My colleagues and I, a team of economists, social scientists, lawyers and philosophers consulting closely with public health experts, have come to this conclusion after looking in depth at possible societal responses to the pandemic.
Our analysis found only two real options that combine a public health strategy and an economic strategy. In a white paper published this week, we call those options “Freeze in Place” and “Mobilize and Transition.” A third strategy, of letting the disease run its course nearly unimpeded in order to return swiftly to routine business activity, is also theoretically on the table. We call this approach “Surrender.”
The first paradigm involves repeated orders to “shelter in place” — a rotation of roughly two months under quarantine, one month out, for 12 to 18 months. To support this, the economy is “frozen,” much as Denmark is doing now: The government uses public funds both to keep people alive and housed and to keep businesses from closing, so that when the pandemic subsides, the economy can just pick up where it left off. The proposed $2.2 trillion U.S. stimulus package is a step in this direction, in effect a kind of down payment that will carry our economy through two to three months. For a longer fight on this sort of Freeze model, it would have to be re-upped quarterly, leading to a final tally of somewhere between $10 trillion and $15 trillion.

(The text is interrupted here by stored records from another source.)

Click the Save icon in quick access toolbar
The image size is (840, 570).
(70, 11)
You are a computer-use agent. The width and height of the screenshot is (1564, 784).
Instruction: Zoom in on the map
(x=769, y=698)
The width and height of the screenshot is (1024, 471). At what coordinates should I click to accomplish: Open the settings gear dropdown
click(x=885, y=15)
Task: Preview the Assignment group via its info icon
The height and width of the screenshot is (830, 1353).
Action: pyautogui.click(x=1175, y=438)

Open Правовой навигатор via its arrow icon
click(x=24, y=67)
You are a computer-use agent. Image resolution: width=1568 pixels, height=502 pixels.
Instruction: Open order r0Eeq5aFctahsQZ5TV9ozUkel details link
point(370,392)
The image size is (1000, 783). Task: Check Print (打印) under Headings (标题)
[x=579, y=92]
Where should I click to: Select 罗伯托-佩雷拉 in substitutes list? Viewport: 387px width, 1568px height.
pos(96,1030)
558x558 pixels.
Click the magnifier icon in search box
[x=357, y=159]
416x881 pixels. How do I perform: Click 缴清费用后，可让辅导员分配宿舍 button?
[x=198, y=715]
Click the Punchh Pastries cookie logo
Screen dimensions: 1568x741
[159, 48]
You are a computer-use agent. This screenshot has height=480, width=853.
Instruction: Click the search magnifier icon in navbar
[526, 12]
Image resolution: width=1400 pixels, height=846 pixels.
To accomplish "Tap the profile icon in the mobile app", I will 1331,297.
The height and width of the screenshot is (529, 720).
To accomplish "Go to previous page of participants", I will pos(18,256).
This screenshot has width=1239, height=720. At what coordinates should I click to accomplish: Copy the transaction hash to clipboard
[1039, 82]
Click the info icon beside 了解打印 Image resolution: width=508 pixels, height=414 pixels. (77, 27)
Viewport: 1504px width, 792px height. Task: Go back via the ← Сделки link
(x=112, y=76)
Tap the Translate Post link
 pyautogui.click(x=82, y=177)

The second paradigm, “Mobilize and Transition,” treats the potential collapse of our health infrastructure as a major national security threat, so the policy response is to marshal all the resources of wartime. With the coronavirus as the enemy, this involves a single, up-front period of aggressive social distancing of approximately three months, to reduce transmission of the disease; simultaneously, the government acts just as aggressively to build an infrastructure for fighting and surviving the pandemic — investing in production of testing capacity and test administration, personal protective equipment, and tools for case identification and contact tracing.
In other words, we mobilize to transition to a society with pandemic resilience that permits maximal mobility for as large a portion of the population as possible even when the pandemic is ongoing. This, we believe, is the best option.
The most important targets of this aggressive investment would be (1) the technology for contact tracing, (2) testing capacity of millions per day, (3) proof that at least temporary immunity is possible and provable, and (4) deploying individuals with proven immunity as care workers for the most vulnerable populations. The goal would be universal coverage with these resources by the end of the three-month quarantine.
Testing is key, but the test kits should not require more than an investment of a few billion dollars, about 1 percent of the proposed stimulus. The harder part would be the rapid activation of organizational resources to build and deploy a network or national service corps of capable test administrators. Can this be done? At what cost? Our analysis in an accompanying white paper, “Mobilizing the Political Economy for COVID-19” is that from a purely economic perspective, the answer is yes. It requires overcoming supply chain and other logistical issues but would ultimately cost only $2 trillion to $3 trillion — less in short than Freeze’s likely total and the same amount as the down payment the Senate voted on on Wednesday. It would have been better to start with a package like this, rather than a conventional stimulus. Maybe some of the stimulus can be organized in this fashion, but we would presumably also need an additional package.
For perspective, over the course of World War II, U.S. investment in the war ramped up to more than 37 percent of gross domestic product in 1945. In 2019, U.S. GDP was just under $22 trillion. So the question is not whether a full mobilization is possible but whether there is the political will to do it.
This brings us to the approach we call “Surrender” — namely, that we should just let the disease run its course, accepting the death toll, to reboot the economy sooner rather than later.
Even on narrowly economic grounds, that’s the wrong way to go. Credible estimates say that in the absence of mitigation strategies, 60 percent of the population would be infected and 2 million Americans would die. The dollar value conventionally assigned to the loss of a human life in the United States by economists and government agencies is $5 million to $10 million. Using a conventional cost-benefit framework, this policy path would cost our economy around $10 trillion to $20 trillion — more than either Freeze or Mobilization.
But these are not the right grounds for making this decision. In our constitutional democracy, we channel our individual powers into the institutions of government for the express purpose of securing our rights and to bring about our collective safety and happiness. Allowing 2 million fellow Americans to die is not only morally unconscionable but would also mean that our political institutions had failed at their most fundamental job.
Consequently, my colleagues and I urge our fellow citizens to join us as participants in an urgent moment of collective planning. We need to communicate to decision-makers at all levels of our federal system the need to pursue a policy not of Freeze, and not of Surrender, but of Mobilization. We need to be ready to reach even deeper into our collective purses and the national treasury.